Task:
Only one stretch of the data should be retyped: the lines from the line containing "Image resolution: width=1004" through the line containing "Open the 设置 menu in the top bar". Keep pictures out of it.

Available data:
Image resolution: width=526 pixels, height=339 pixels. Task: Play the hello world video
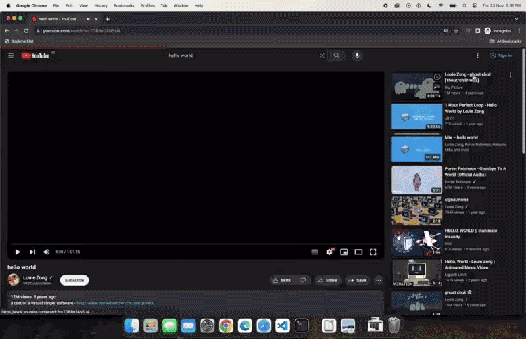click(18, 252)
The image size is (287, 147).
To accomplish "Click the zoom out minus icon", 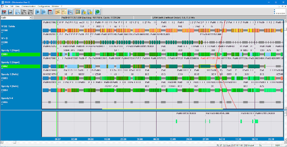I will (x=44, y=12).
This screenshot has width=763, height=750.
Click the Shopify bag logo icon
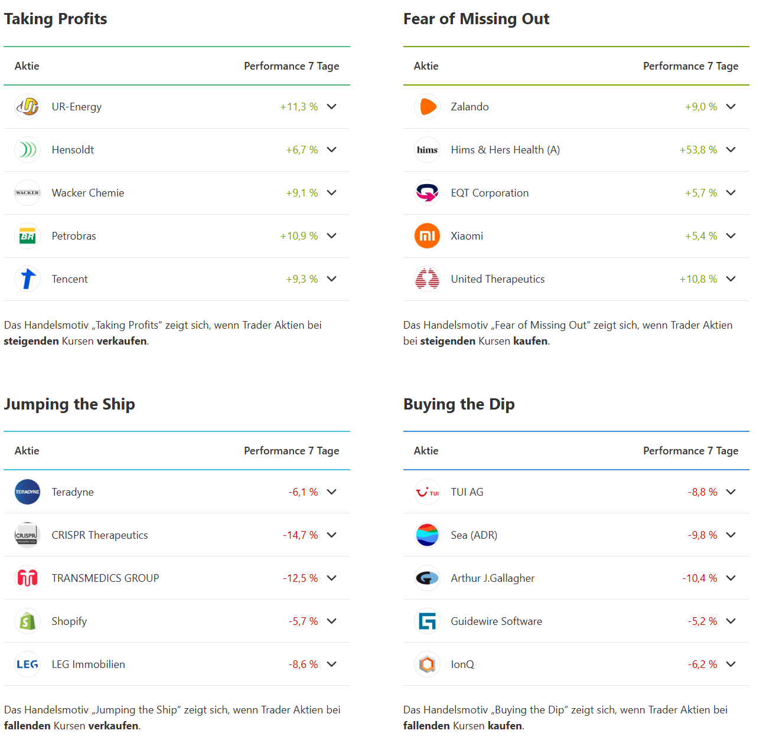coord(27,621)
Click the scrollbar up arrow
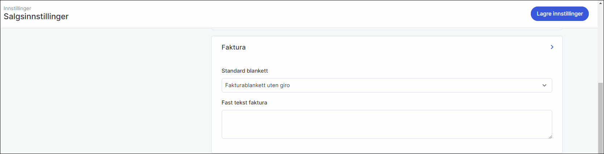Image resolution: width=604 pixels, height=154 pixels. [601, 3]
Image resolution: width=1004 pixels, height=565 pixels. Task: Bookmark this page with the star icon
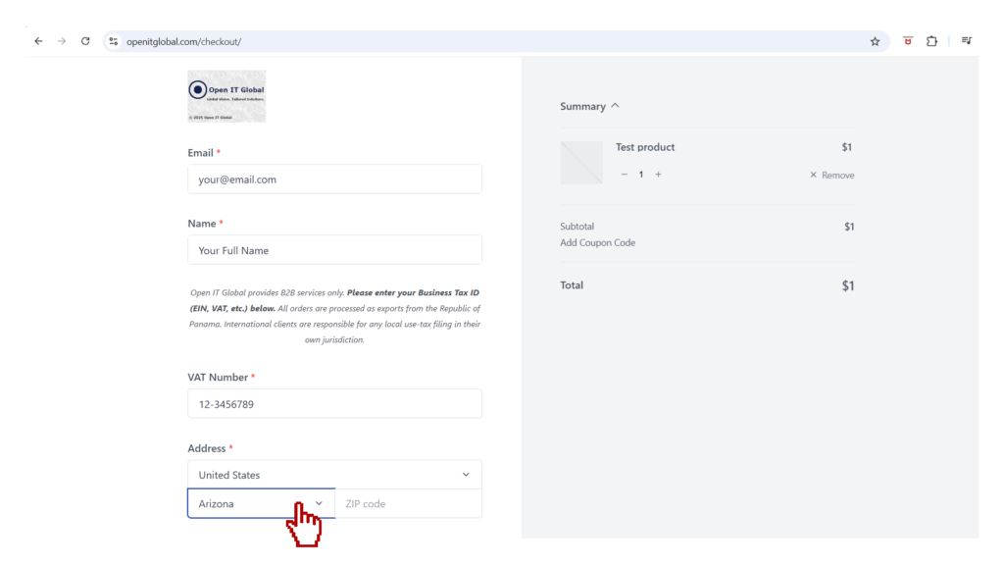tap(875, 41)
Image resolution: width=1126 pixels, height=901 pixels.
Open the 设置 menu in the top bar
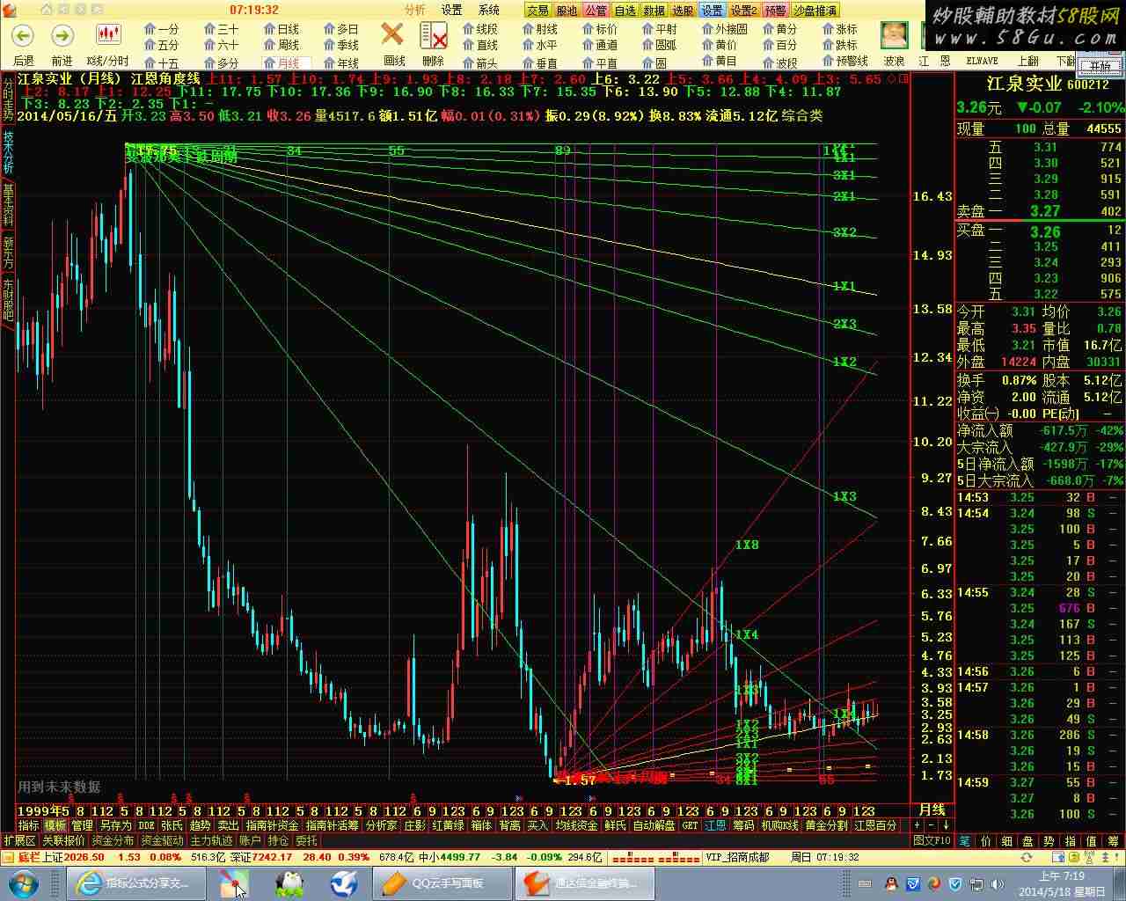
* * *
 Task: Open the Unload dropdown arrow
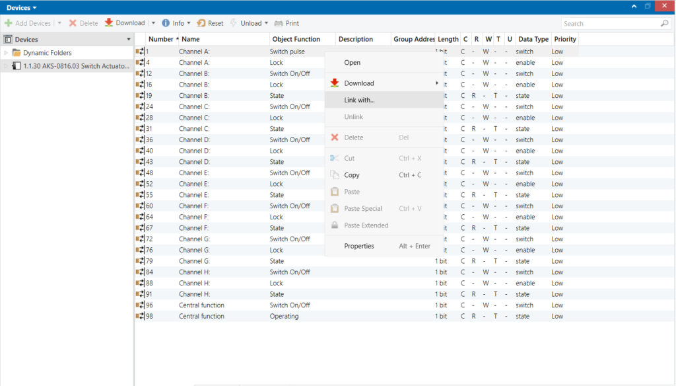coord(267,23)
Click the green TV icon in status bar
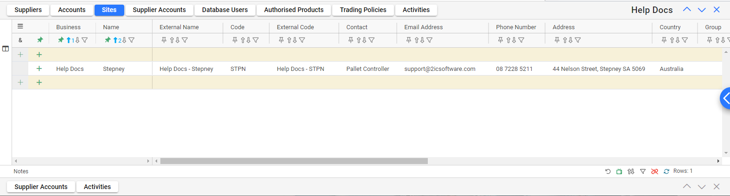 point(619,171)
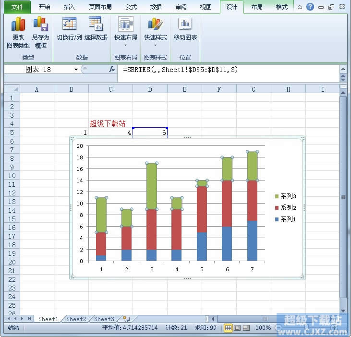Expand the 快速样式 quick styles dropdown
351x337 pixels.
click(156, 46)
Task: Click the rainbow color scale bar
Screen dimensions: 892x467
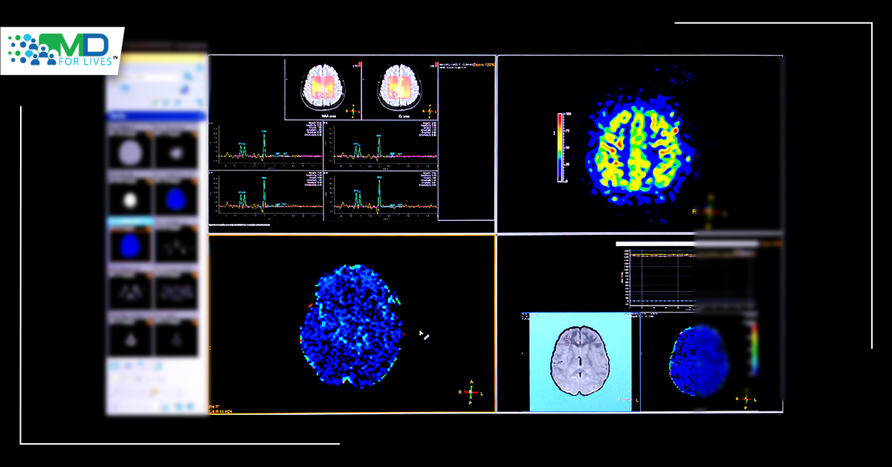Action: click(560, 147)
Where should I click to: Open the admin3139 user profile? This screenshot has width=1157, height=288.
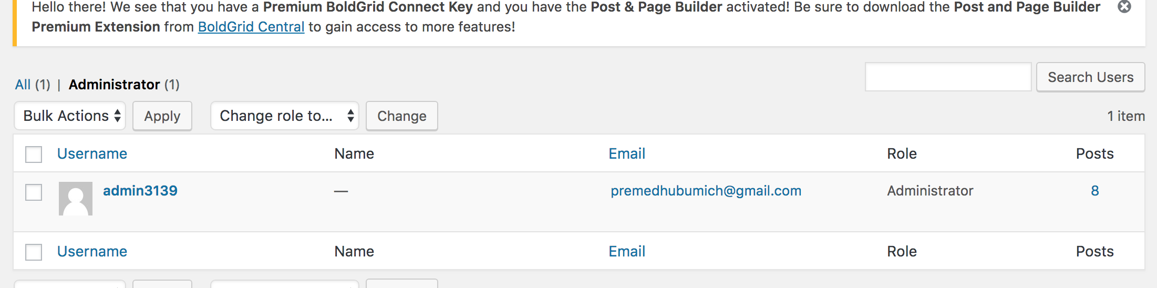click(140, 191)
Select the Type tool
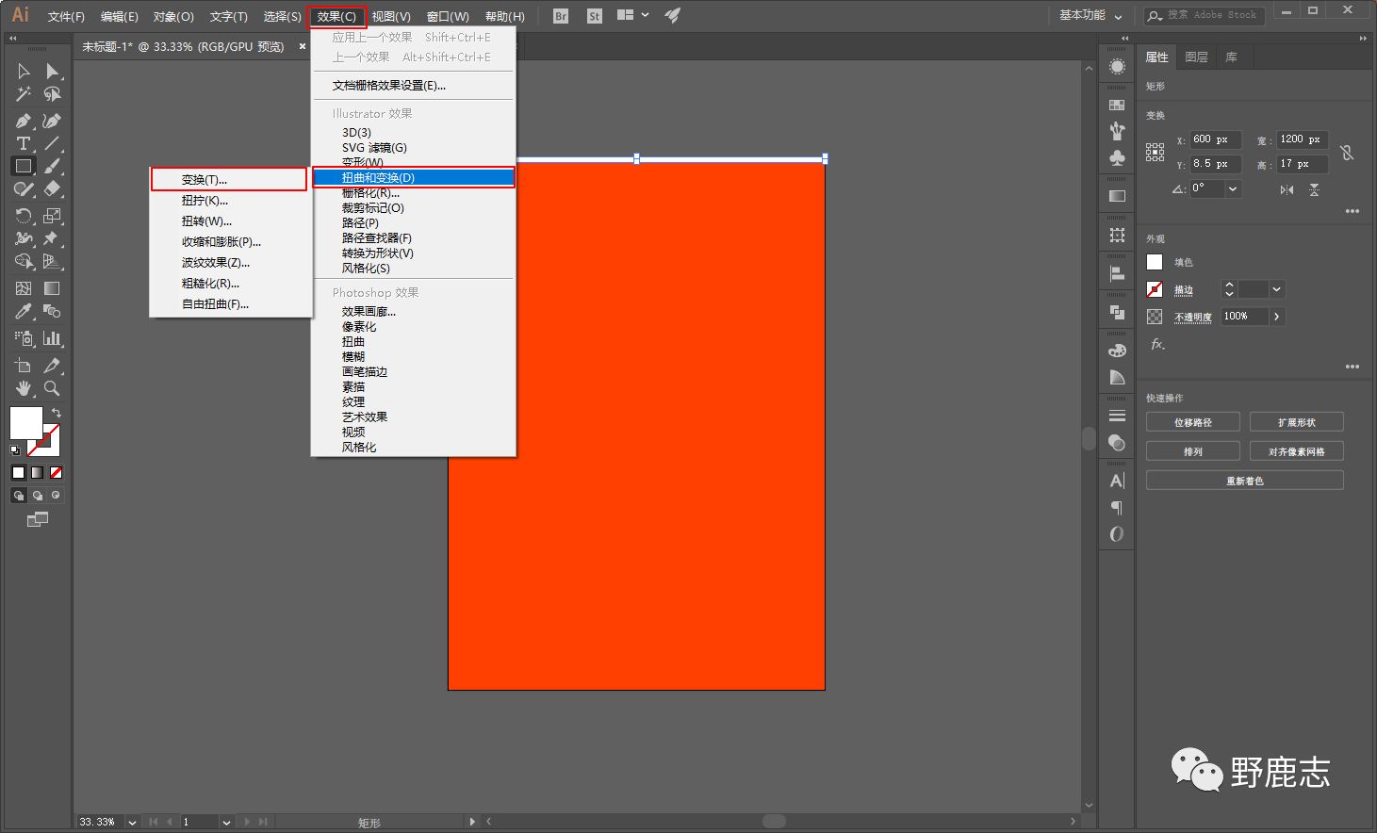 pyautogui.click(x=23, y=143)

Finished exercise:
Image resolution: width=1004 pixels, height=565 pixels. Task: Bookmark this page with the star icon
tap(875, 41)
Image resolution: width=1126 pixels, height=901 pixels.
Open the 设置 menu in the top bar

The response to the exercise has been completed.